→ Assignment
The result should be the lines from the one holding "Task: Click the yellow AI Programmer icon" to the final line of the records below, repeated exactly and with no pictures.
Available data: Begin
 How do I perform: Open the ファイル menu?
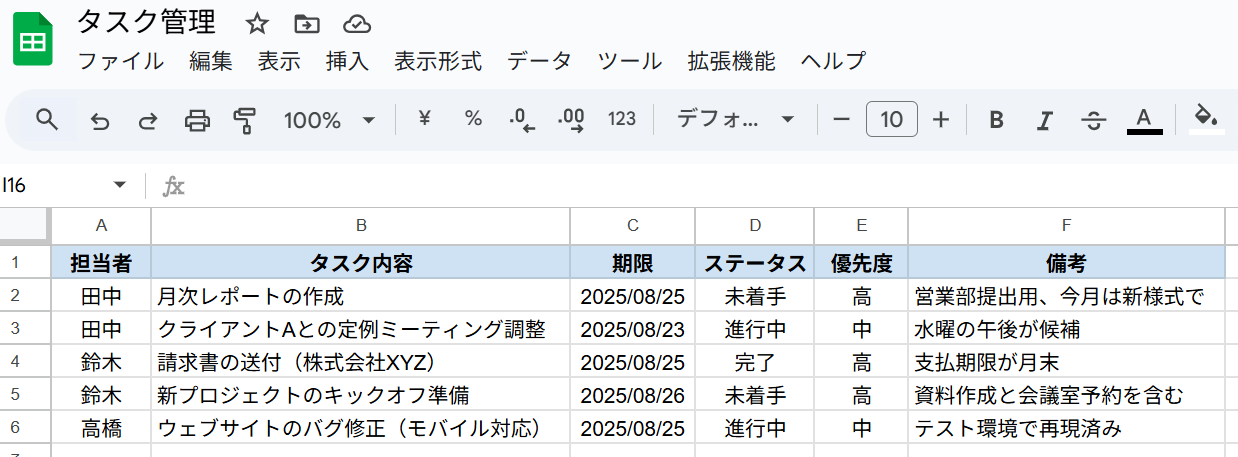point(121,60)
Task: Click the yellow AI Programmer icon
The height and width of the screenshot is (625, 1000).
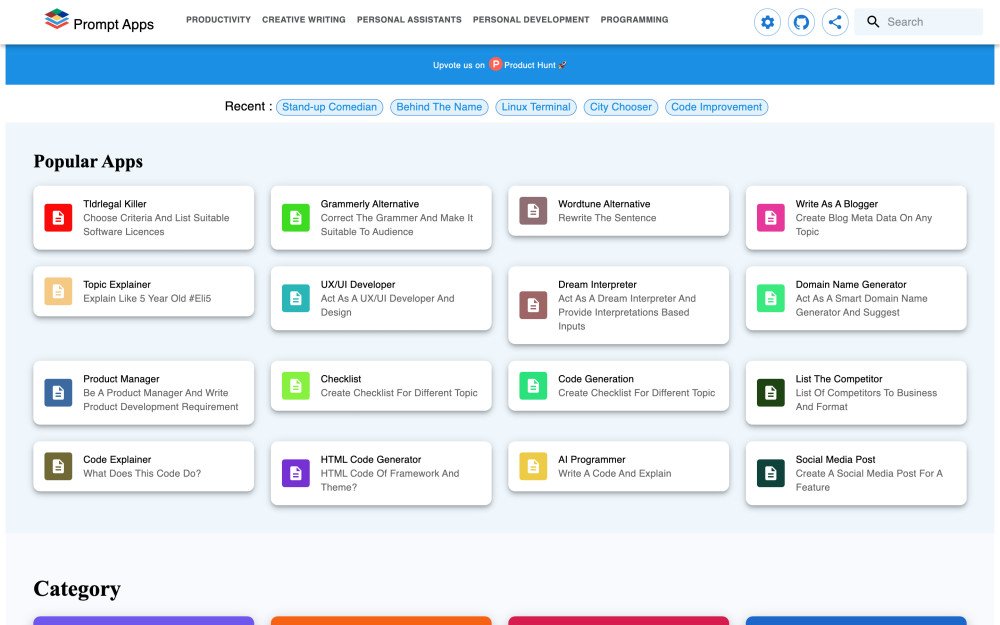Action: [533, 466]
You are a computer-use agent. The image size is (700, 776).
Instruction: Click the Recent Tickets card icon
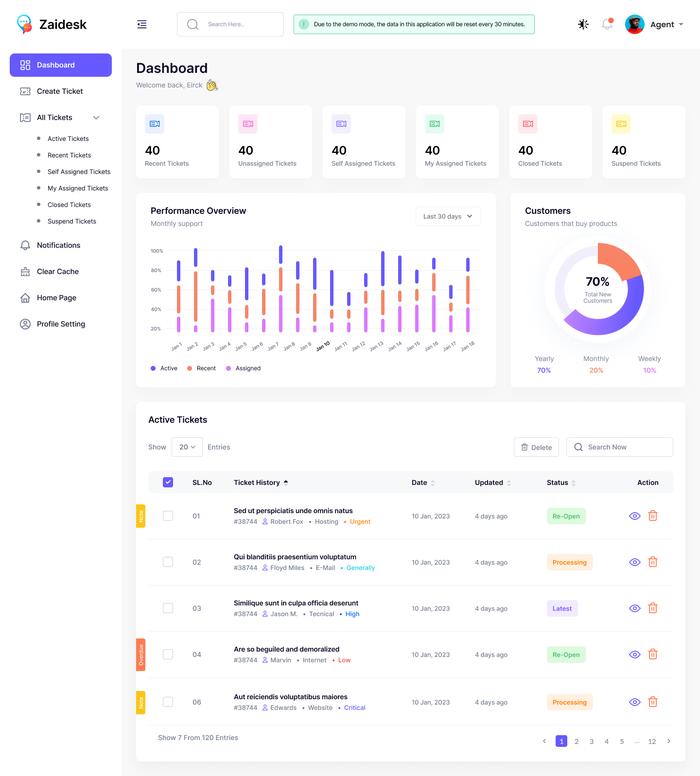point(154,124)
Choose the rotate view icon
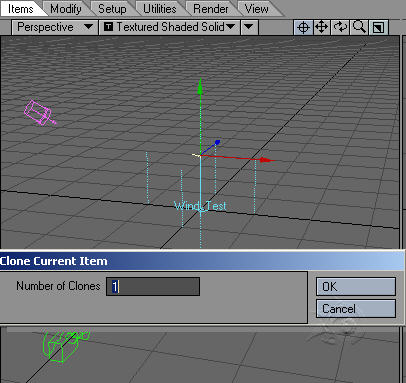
Available data: End
→ Result of the exercise
Task: Click the yellow AI Programmer icon
The height and width of the screenshot is (625, 1000).
Action: [533, 466]
You are a computer-use agent. The image size is (700, 776).
Instruction: Click the Recent Tickets card icon
point(154,124)
Choose the rotate view icon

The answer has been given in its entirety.